Amanheceu. É hora de voar para o trabalho. Esse era o maior desejo de Vandame no dia 02 de janeiro. O trânsito da Zona Oeste, já complicado por causa dos inúmeros buracos e as ruas não asfaltadas, piorou devido à fila de caminhões com toda a infra-estrutura do show de comemoração. Já na altura de Lagoa Nova, o ônibus no qual se encontrava Vandame conseguiu ultrapassar tal fila. Nesse momento, o patriarca, com muito esforço, visualizou, de relance, a borboleta intocável da festa toda desmontada e o que não estava visível ao público no dia: a parte de trás da borboleta sequer estava pintada de verde, além das várias imperfeições e do mal acabamento. O tempo passava rapidamente e o desespero de todos os trabalhadores aumentava. Todos clamavam ao motorista para que ele acelerasse a viagem enquanto que Vandame apelava para as forças divinas a fim de que o ajudasse. Não existe Santa Borboletinha, Vandame!

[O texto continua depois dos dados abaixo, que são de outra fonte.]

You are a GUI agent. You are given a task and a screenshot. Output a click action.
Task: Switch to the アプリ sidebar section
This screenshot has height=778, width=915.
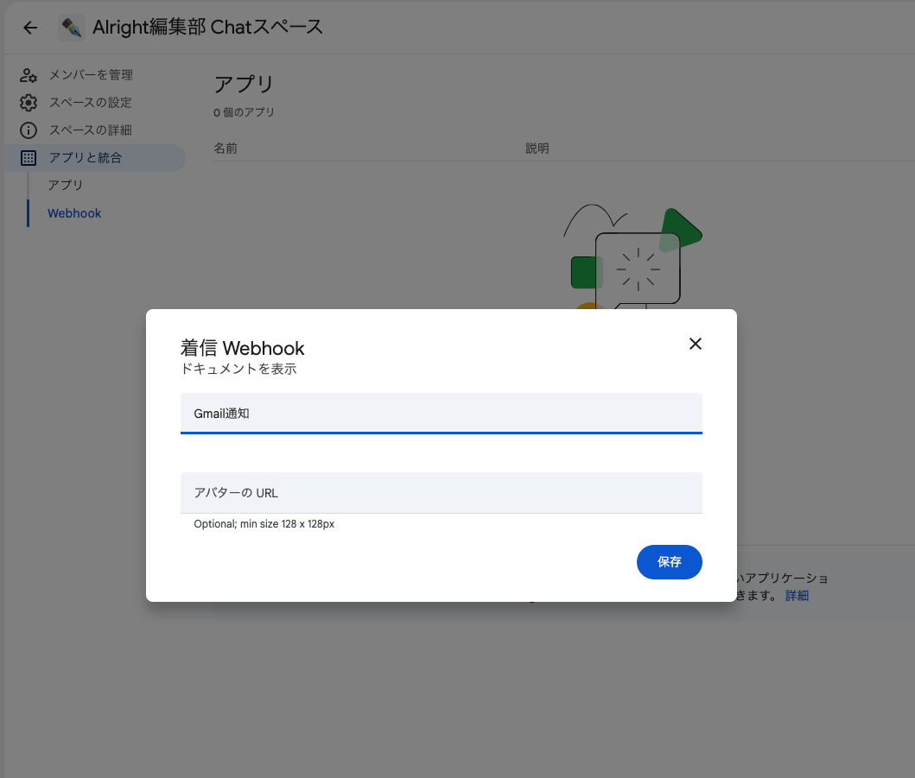[x=65, y=185]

Quando conseguiu sair do coletivo, o patriarca tentou, mas não conseguiu chegar a tempo no local de obras de um condomínio da Moura Dubeux e foi chamado ao escritório do patrão:

- Sr. Silva, estamos em tempos difíceis. Embora o senhor tenha se destacado como funcionário do mês, todo e qualquer problema problema será utilizado contra você. Mesmo que tenha se atrasado por 10 minutos, o senhor está demitido! Temos de fazer cortes e, para tanto, estamos utilizando qualquer desculpa. É a crise!


Moral da história: Todas as coisas se parecem com seus donos. Em tempos de crise, a pseudo-esperança, também.